The education system .. failing pupils from poorer homes and producing exam results which "we ought to be ashamed of"

As he correctly points out:

There is an absolutely straight correlation between GCSE results and free school meals, a straight line so the most deprived get the worst results

And he’s right. And he’s also absurdly wrong in offering his comment that:

The problems are rooted in a "culture of low aspiration"

No they’re not.  They’re rooted in a culture of deprivation, as his own comment on free school meals shows. 

There are many faces to deprivation. The common factor to all of them is lack of money. This is not an accident in the UK: it is deliberate. Some of our largest companies (major supermarket chains and retailers,  major facilities management companies and government service contracting out groups, caterers, and more) base their entire business model on paying wages that ensure deprivation.

I offer an example. Sir Terence Leahy, boss of Tesco, earlier this year:

attacked "woefully low" standards in Britain's education system and blamed the government for a surplus of quangos and guidelines.

But average full time equivalent pay at Tescos in 2008 was under £13,000. Now, I know that might be distorted by pay in Asia — but the majority of employees are in the UK and so whilst pay may be higher than that in the UK on average it remains massively below UK average pay however calculated, which exceeds £20,000 by all measures used. And Tescos are the UK’s biggest private sector employer.
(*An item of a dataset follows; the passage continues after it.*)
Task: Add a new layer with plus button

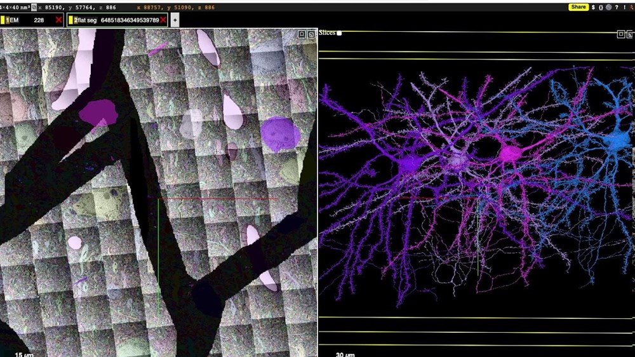Action: point(175,20)
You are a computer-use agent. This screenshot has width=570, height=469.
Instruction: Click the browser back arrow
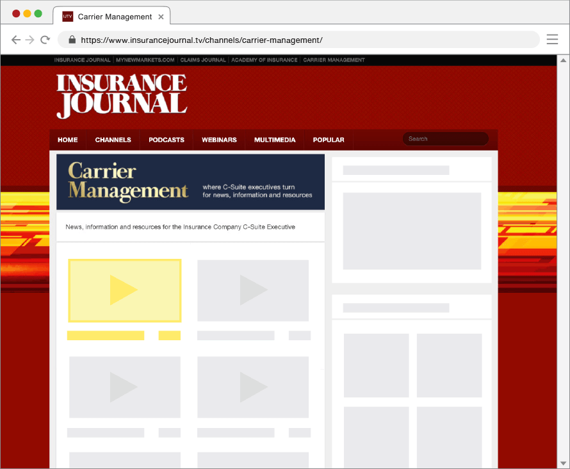point(16,40)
Lambert says that underachievement is linked to free school meals. These can be claimed by anyone with pay of less than £16,040. That’s on average all the staff at Tescos.

So like it or not Tescos, and employers like it, are paying the wages that ensure people claim free school meals which seem to be linked with a lack of aspiration and poor education results. This is the crisis for education. we’re training people to do work which is demeaning, boring,  and dead end. And you want them to be inspired at school when they see that is their prospect?

There are, of course, solutions. The first is to train people quite differently. Competence is not key to young people, capability is. We demand competence in some absurd things like IT skills which will be redundant three years after they leave school. we do not teach them the essential capability to adapt, which means preparing them for life long learning and change.

The second is to massively reduce differentials in society by serious redistribution of income and wealth: then people can have hope of a fair chance. Reduced differentials enhance fairness of outcomes, and nothing is more motivating than fair outcomes.

Third,we have to pay teaches more. Especially those in difficult subjects. It’s absurd for example that few state schools can offer really good science curricula now. This has nothing to do with quangos or anything else. this is undervaluing education. and business must pay for this by paying more tax.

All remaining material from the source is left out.